## PASSAGE PROVIDED
******

Similarly the current block height of Ethereum blockchain is #6,487,729. Now you might be wondering why the block height of Ethereum is more than Bitcoin even though Ethereum was only launched in 2015. It is because of the difference in block time. In Bitcoin the blocks are created at 10 minute intervals; whereas the block time of Ethereum is 15 seconds. This is why there is larger block numbers in Ethereum compared to Bitcoin.
So what is the use of this block height and what does it represent?
When block height is used?
Block height is a good representation of time. It is used to measure the maturity and distance of the blockchain network. For example the block height of Bitcoin is #545,125 and its block time is roughly 10 minutes. Now to calculate how long Bitcoin is approximately been around just multiply block height by block time. Also by estimating block height and block time is how developers announce the approximate date and time in which the network upgrade is going to take place.

******

## SUPPLIED MATERIAL
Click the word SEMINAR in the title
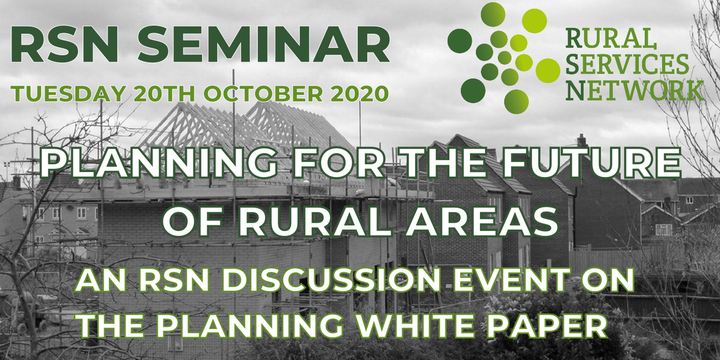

******

## OBJECTIVES
1. Reproduce the passage on block height starting at "When block height" and ending at "to take place.".
2. Answer these questions from the block height passage:
(a) What block time does it give for Ethereum?
(b) What block height does it give for Bitcoin?
(c) According to it, what is block height a good representation of?
3. In the block height passage, why does Ethereum have a higher block height than Bitcoin even though it launched only in 2015?

## SOLUTIONS TO EACH TASK
1.
When block height is used?
Block height is a good representation of time. It is used to measure the maturity and distance of the blockchain network. For example the block height of Bitcoin is #545,125 and its block time is roughly 10 minutes. Now to calculate how long Bitcoin is approximately been around just multiply block height by block time. Also by estimating block height and block time is how developers announce the approximate date and time in which the network upgrade is going to take place.

2.
(a) 15 seconds
(b) #545,125
(c) Time

3. The two networks have different block times. Bitcoin creates a block every 10 minutes, while Ethereum creates one every 15 seconds, so Ethereum builds up larger block numbers.